Systemic and Local Delivery of siRNA to the CNS and Periphery via Anti-IGF1R Antibody Conjugation

siRNA delivery platforms capable of accessing both central and peripheral tissues are critically needed to expand the therapeutic potential of oligonucleotides. To address this, we developed a novel siRNA-antibody conjugate by attaching an Hprt-targeting siRNA to an engineered antibody shuttle. This shuttle targets the insulin-like growth factor 1 receptor (IGF1R) using a fused antibody fragment (Clone F) and utilizes an antibody backbone with no tissue-relevant binding in this study. The resulting conjugate, designated Clone F-Hprt, demonstrated robust in vivo knockdown across multiple tissues.
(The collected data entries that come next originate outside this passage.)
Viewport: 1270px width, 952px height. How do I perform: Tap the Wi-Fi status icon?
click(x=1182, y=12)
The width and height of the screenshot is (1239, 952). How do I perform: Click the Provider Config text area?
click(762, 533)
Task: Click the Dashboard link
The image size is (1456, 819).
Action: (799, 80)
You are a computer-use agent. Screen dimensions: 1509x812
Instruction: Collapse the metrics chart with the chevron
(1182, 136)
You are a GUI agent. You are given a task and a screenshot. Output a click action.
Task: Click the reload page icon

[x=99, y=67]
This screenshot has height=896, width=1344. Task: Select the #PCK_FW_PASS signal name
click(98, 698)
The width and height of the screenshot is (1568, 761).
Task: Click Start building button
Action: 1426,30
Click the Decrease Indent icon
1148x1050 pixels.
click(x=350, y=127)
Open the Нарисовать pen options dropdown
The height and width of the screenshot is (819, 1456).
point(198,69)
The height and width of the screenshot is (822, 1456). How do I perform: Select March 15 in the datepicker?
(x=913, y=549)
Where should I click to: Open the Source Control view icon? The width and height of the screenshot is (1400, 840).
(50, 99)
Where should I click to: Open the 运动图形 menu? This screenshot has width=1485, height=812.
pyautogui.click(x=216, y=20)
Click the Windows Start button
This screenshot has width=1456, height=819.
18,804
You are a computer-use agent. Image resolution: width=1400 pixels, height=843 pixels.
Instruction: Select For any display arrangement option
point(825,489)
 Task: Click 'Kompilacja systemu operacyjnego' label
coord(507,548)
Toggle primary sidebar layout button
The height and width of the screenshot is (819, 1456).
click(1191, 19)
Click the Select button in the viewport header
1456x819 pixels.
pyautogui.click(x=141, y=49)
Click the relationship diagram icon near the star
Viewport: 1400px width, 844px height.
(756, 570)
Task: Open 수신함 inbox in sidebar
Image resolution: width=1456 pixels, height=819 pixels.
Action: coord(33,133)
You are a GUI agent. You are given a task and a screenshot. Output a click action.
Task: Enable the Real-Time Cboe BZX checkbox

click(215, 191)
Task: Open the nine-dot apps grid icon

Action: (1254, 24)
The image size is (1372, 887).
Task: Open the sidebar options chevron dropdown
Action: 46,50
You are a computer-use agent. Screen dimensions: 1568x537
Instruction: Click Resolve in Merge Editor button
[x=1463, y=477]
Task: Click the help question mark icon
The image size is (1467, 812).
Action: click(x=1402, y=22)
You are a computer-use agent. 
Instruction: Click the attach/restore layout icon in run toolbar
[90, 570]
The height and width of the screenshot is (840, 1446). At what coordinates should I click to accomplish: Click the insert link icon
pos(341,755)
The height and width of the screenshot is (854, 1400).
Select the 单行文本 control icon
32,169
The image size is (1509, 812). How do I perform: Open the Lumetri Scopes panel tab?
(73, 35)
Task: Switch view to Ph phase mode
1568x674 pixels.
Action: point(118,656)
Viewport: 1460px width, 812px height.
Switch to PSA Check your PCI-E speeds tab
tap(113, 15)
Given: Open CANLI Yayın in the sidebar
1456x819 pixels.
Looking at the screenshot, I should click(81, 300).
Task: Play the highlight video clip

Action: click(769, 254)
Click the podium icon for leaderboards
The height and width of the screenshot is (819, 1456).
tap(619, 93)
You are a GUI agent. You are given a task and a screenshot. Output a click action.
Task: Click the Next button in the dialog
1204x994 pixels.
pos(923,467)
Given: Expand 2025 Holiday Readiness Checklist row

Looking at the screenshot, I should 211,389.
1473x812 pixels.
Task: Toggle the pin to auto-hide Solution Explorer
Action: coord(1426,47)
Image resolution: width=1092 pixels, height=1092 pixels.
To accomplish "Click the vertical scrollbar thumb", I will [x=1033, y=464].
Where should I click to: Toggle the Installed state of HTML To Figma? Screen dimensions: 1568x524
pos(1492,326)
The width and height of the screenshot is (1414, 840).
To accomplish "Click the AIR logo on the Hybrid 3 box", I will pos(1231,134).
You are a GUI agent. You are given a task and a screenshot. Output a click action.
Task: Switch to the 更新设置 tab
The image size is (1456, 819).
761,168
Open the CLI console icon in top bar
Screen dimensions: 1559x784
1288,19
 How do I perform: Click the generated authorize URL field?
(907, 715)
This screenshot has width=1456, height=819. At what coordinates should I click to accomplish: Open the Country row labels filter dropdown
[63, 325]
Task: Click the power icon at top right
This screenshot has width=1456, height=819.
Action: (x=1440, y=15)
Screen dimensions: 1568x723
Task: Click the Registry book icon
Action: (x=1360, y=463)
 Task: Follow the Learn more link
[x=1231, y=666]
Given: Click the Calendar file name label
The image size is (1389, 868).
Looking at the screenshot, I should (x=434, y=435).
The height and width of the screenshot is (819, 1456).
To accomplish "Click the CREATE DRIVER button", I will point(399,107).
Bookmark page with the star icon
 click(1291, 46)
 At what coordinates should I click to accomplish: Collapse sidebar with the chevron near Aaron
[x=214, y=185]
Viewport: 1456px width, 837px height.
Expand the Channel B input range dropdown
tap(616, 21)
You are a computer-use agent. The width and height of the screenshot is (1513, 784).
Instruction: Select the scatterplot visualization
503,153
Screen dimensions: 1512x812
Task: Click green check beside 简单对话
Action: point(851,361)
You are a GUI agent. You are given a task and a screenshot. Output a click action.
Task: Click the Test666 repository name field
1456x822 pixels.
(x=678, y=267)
Clone F-Hprt demonstrated enhanced penetration into central nervous system (CNS) tissues compared to unconjugated siRNA following intracerebroventricular (ICV) and intravenous (IV) administration. In peripheral tissues, Clone F-Hprt achieved widespread knockdown in muscle, heart, and lung, consistent with IGF1R expression. The conjugate was well tolerated across all routes, including with repeated dosing. Although several receptor-mediated approaches for CNS delivery are progressing to the clinic (e.g., targeting the transferrin receptor), clinical validation remains to be demonstrated. Our findings highlight IGF1R as an alternative receptor capable of supporting delivery across both central and peripheral tissues, offering a complementary strategy for expanding the therapeutic landscape of oligonucleotide delivery.